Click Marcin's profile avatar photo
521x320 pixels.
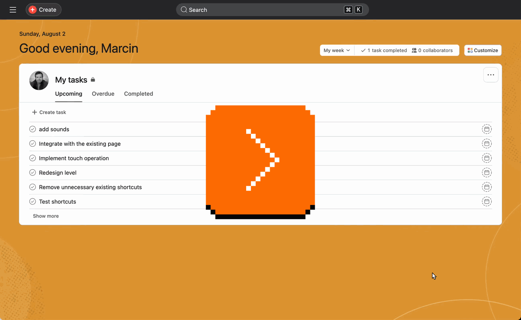39,80
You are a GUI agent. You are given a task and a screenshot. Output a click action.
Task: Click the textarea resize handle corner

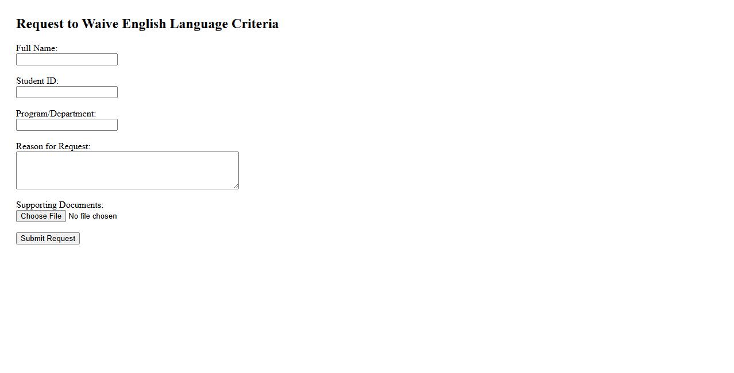(235, 186)
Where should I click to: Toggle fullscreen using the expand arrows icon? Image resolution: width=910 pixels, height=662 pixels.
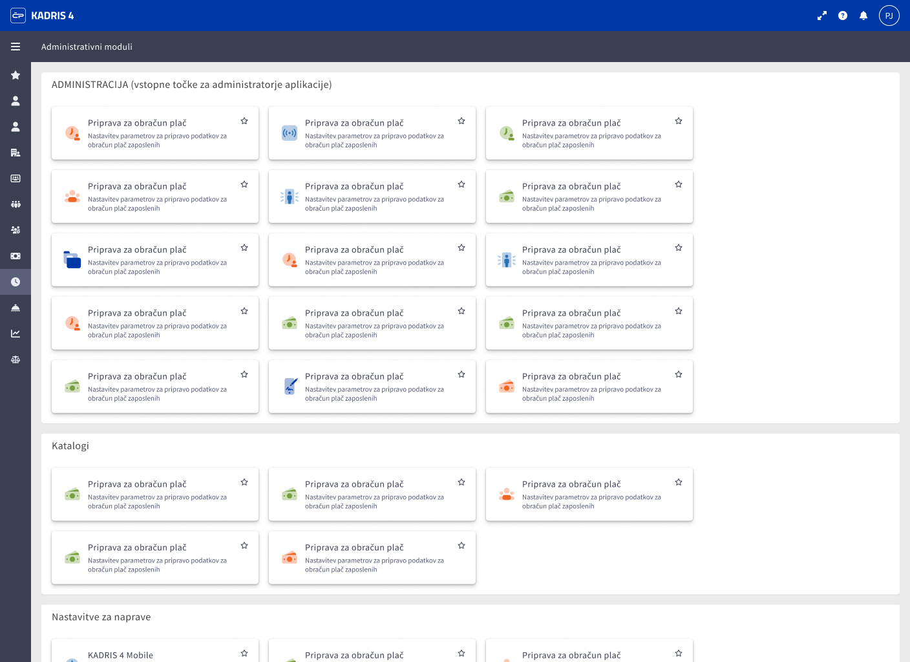822,16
========
_Directions for this task_: Copy out every line of the material above word for word, leaving out the pictures.

_The solution_:
Click Marcin's profile avatar photo
521x320 pixels.
39,80
You are a GUI agent. You are given a task and a screenshot. Output a click action.
Task: Click the textarea resize handle corner

(235, 186)
Where should I click to: Toggle fullscreen using the expand arrows icon? Image resolution: width=910 pixels, height=662 pixels.
822,16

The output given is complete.